"Bartender bisa melihat banyak hal dari belakang sini," Aku mengangkat bahu, mengulurkan tangan. "Mahiwal."
"Sisil." Jabatan tangannya lemah.
Terlalu lemah.
"Mau membicarakannya?" tanyaku.
"Cerita ke kamu?"
"Tentu." Aku mengangkat dagu ke bar yang kosong. "Malam ini tidak terlalu sibuk dan aku pendengar yang baik."
"Terima kasih, tapi aku tidak kenal kamu." Dia bergumam, "Yang aku tahu, kamu adalah bagian dari masalah."
Tadinya aku ingin membantah, tetapi memutuskan yang terbaik adalah tutup mulut dan membiarkan dia minum dengan tenang.

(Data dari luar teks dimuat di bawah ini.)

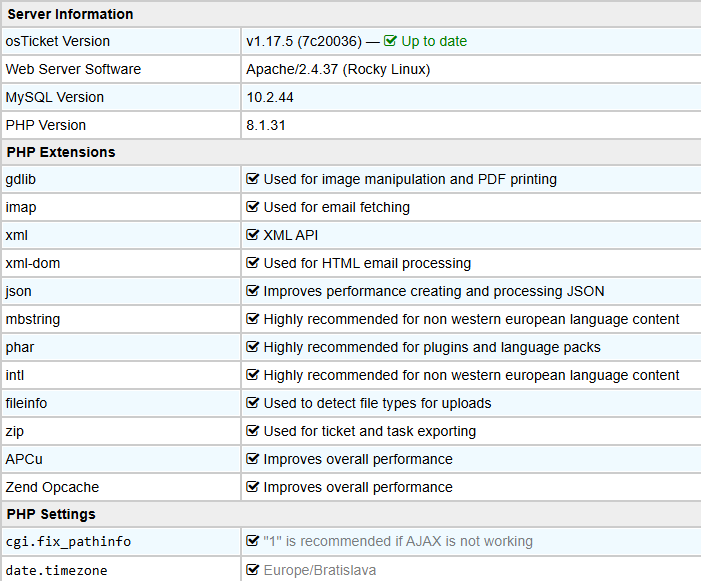This screenshot has height=581, width=701.
Task: Click the gdlib extension check icon
Action: tap(252, 179)
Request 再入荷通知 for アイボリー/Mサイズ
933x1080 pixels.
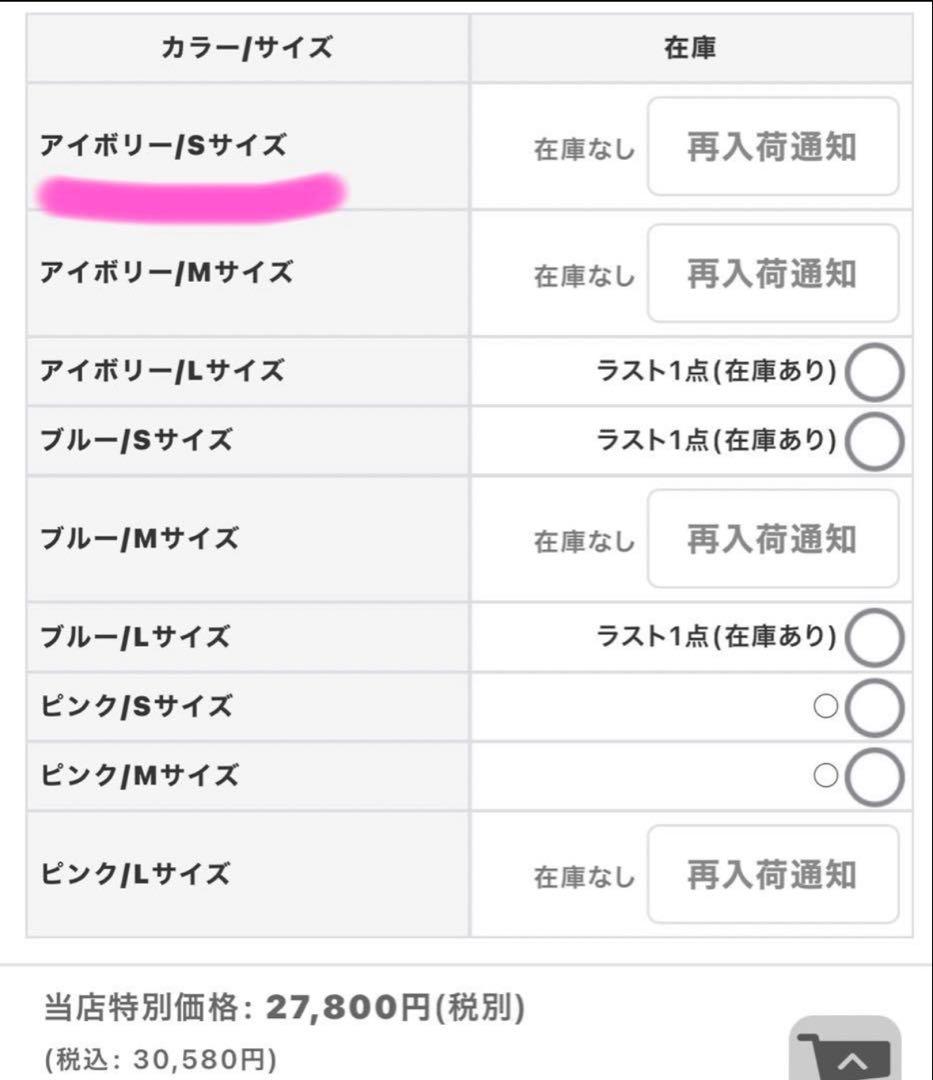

Aku tak ingin Sisil lari keluar dari bar sempoyongan, menyerbu ke dalam malam. Atau lebih buruk lagi, menuntutku karena pelecehan seksual.
Aku menyibukkan diri dengan menyeka bangku, menyusun dan mengisi inventaris yang tidak perlu diisi ulang, dan akan membuat Cuba Libre untukku sendiri ketika Sisil memecah kesunyian.
"Aku ingin tahu mengapa laki-laki suka membohongi perempuan hanya untuk mendapatkan satu hal."